We’ve rounded up a few of the best cybersecurity reports and surveys released last week:

  • Trend Micro Survey Finds IoT Deployment Decisions Made Without Consulting Security Teams: Reported in IT SECURITY GURU, “A survey of 1,150 IT and security decision makers in Germany, France, Japan, the UK and US revealed that 79 percent involve the IT department in choosing industrial IoT solutions, but only 38 percent involve their security teams.”
  • Data Breaches Hit Share Prices, Too: Reported in Dark Reading, “Comparitech analyzed 28 breaches suffered by 24 companies with shares listed on the New York Stock Exchange. While they found wide variations in share performance in the weeks and months following a breach, on average companies that suffered a breach under-performed the NASDAQ by -3.7% after one year.”
  • Business Email Fraud Attacks Jump 25%: Reported in Infosecurity Magazine, “Cyber-criminals are sending more emails than ever before to defraud organizations, according a new report, Protecting People, from Proofpoint. The firm analyzed more than 600 million emails, revealing that the number of email fraud attacks per targeted company rose 25% from the previous quarter, and 85% from the same time last year.”
  • Fileless Malware Attacks Are on the Rise, SentinelOne Finds: Reported in eWeek, “According to SentinelOne’s Enterprise Risk Index Report for the first half of 2018, fileless malware attacks are growing in number and sophistication. Fileless malware, which antivirus software cannot find, makes up about 70 percent of executables that are unknown to reputation services.”
  • How leadership implements cyber resiliency across their organizations: Reported in Help Net Security, “Over 450 companies across the globe were asked about their strategies and the challenges they face in building a cyber resilient organization. Almost 40 percent of executives surveyed felt that the board should oversee cyber, compared with 24 percent who felt it should be the role of a specialized cyber committee.”
  • USA Is the Top Country for Hosting Malicious Domains According to Report: Reported in Bleeping Computer, “The US continues to be the top country hosting domains that serves web-based threats and the main source for exploit kit distribution at a global level, according to new research.”
  • Orgs Still Feel Vulnerable Despite Cyber Standards: Reported in Infosecurity Magazine, “Even though the majority of companies across the globe have implemented cybersecurity standards, a new report from IT Governance USA found that companies still believe they are the likely target of an attack.”
  • Study: Grid security needs to be a team sport: Reported in FCW, “Electrical grid providers and the federal government should develop collaborative response templates to handle cyber and physical attacks on power supply infrastructure, according to a new study by a member of the Homeland Security Advisory Council and grid expert.”
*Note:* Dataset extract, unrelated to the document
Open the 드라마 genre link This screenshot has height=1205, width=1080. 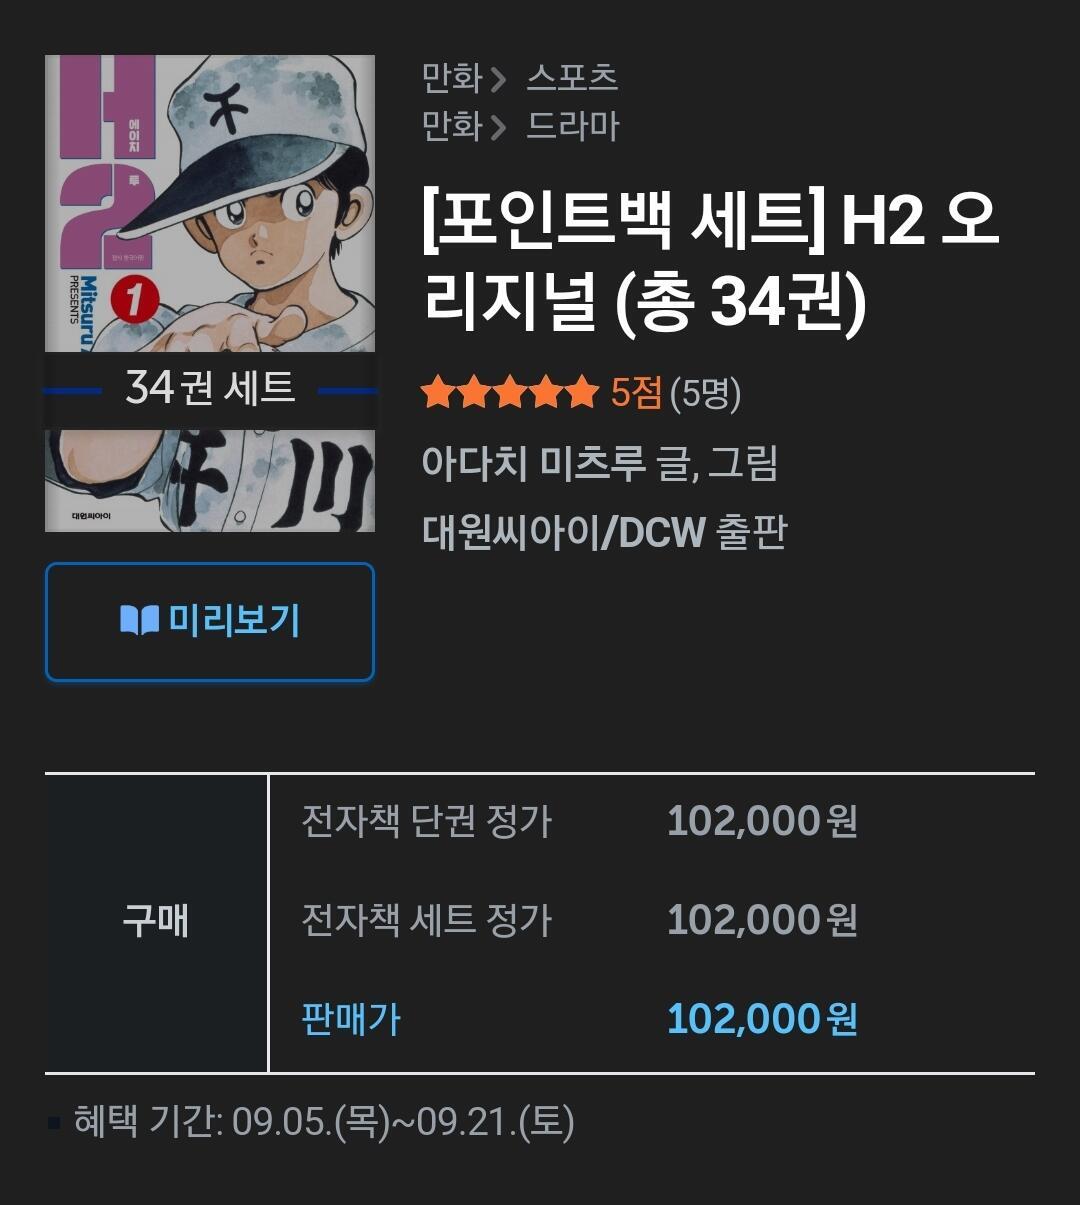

Department of Commerce Launches Collaborative Privacy Framework Effort

According to a press release, the U.S. Department of Commerce’s National Institute of Standards and Technology (NIST) announced last Tuesday that it has launched a collaborative project to develop a voluntary privacy framework to help organizations manage risk. The envisioned privacy framework will provide an enterprise-level approach that helps organizations prioritize strategies for flexible and effective privacy protection solutions so that individuals can enjoy the benefits of innovative technologies with greater confidence and trust. To collect input from stakeholders, NIST will kick off the effort with a public workshop on October 16, 2018, in Austin, Texas—in conjunction with the International Association of Privacy Professionals’ Privacy. Security. Risk. 2018 conference.